Fun Times At Stax Pancake Factory & Bar

Diverse comfort food takes center stage in Branchburg.

There’s not much in the way of a crowd at Stax Pancake Factory & Bar on this weekday night, but we’re having fun enough for a stadium full of fans who’ve just seen their hometown team score a big, fat W.

What’s not to enjoy at this newbie on Route 22 in Branchburg from Nikolaos Renieris, pilot of Nik’s Restaurant Group and owner of a slew of spots in the Somerset County environs? Stax, as you might gather from the name, is a pancake place that serves breakfast all day. It’s also got a liquor license, so there are libations on board as well.

But we’re here on this fall evening because shortly after Stax’s opening in September, Renieris introduced a nightly list of dinner specials that spotlight ingredients he’s sourcing at area farms. Stax’s pancakes, you’ll be happy to know, are made with eggs from local farms, and the rest of the bill of fare employs organic ingredients whenever possible. The evening offerings double-down on the local and the homey.
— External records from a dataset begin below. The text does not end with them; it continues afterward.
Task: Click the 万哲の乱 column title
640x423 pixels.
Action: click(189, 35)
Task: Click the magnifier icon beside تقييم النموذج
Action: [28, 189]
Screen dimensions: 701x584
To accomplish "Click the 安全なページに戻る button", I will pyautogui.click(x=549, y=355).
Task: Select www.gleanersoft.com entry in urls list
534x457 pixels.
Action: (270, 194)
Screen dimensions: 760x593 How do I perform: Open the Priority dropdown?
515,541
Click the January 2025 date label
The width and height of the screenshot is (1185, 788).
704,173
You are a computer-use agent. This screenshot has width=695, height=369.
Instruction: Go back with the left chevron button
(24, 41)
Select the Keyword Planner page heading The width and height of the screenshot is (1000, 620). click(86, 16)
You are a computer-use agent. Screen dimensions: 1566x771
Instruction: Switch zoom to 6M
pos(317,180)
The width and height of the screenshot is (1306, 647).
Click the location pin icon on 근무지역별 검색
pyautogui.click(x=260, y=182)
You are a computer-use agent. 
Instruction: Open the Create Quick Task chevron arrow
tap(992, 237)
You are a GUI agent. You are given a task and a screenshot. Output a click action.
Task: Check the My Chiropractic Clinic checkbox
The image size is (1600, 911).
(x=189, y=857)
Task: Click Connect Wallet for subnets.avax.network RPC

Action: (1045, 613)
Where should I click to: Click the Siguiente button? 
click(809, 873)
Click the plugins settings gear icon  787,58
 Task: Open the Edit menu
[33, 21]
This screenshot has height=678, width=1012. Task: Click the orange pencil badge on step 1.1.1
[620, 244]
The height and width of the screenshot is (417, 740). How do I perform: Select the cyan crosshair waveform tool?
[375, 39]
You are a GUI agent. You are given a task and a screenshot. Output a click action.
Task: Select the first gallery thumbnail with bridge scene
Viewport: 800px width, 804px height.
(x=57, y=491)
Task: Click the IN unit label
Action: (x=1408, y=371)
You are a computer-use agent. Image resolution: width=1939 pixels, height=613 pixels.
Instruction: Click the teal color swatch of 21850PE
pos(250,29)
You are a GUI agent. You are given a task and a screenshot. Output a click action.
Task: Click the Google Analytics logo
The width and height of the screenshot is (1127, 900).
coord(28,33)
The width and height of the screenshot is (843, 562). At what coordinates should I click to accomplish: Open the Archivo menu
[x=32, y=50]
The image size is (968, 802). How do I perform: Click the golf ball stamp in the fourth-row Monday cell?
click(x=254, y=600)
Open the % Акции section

Such as the cauliflower soup, creamy and rich and flecked with shards of carrot and snips of parsley.

Cauliflower soup

We pluck from the full-time menu a couple of Stax apps (which range from edamame and disco fries to quesadillas and mozzarella sticks) that show the kitchen’s global scope: The best part of the Punjabi-style samosa is the thick, cucumber-studded tzatziki, a strained yogurt made from local grass-fed cow’s milk, while the star of the pot-sticker show was the ground pork filling with just the right amount of oomph to its seasoning. The kitchen could use a lesson or three on how to make dough that’s lighter and less chewy and tough.

Samosas

Pot stickers

Our server, relatively new on the job, cheerfully retrieved all manner of information we sought from him. A toss called the “Hydrating Salad” is Stax’s most popular, he said, so we nabbed the mix of cucumbers and avocado, tomato and red onion all swathed in a plush balsamic vinaigrette with, perhaps, a dash too much sweetener. The under-ripe tomato wedges could’ve used a switch-out with cherry tomatoes.

Hydrating salad

The entrees we sampled from the nightly list are champs. The eggplant parm tastes nonna-made, with slices of lightly breaded eggplant topped by a mellow marinara and a glaze of mozzarella tinged golden brown in the oven.

Eggplant parm

The meatloaf, mid-week’s old-school favorite, comes plied with a mushroom gravy sporting hunky slices of button ‘shrooms. OK, the side show of mashed potatoes were gluey in texture (did someone speed the cooked spuds through a food processor rather than push them through a ricer?), but they were pocked with tasty bits of skin and lavished with butter.

Meatloaf

We needed a steak wrap, we decided, and darned if the local Cedar Lane Farm beef didn’t live up to its billing as a local favorite: Here, slices of beef mingle with mushrooms, onions and peppers before being slapped by a film of Monterey jack and a schmear of horseradish cream sauce. A side of homemade potato chips capped a plate fit for teens of all ages.

I felt like a 1950s-era teenybopper sipping a Nutella ice cream soda speared with banana and topped with a drizzle of caramel for dessert. Some restaurants just want you to have fun.

Stax Pancake Factory & Bar, 3205 Route 22 in Branchburg. Open daily. 908-253-6700; niksrestaurant.com.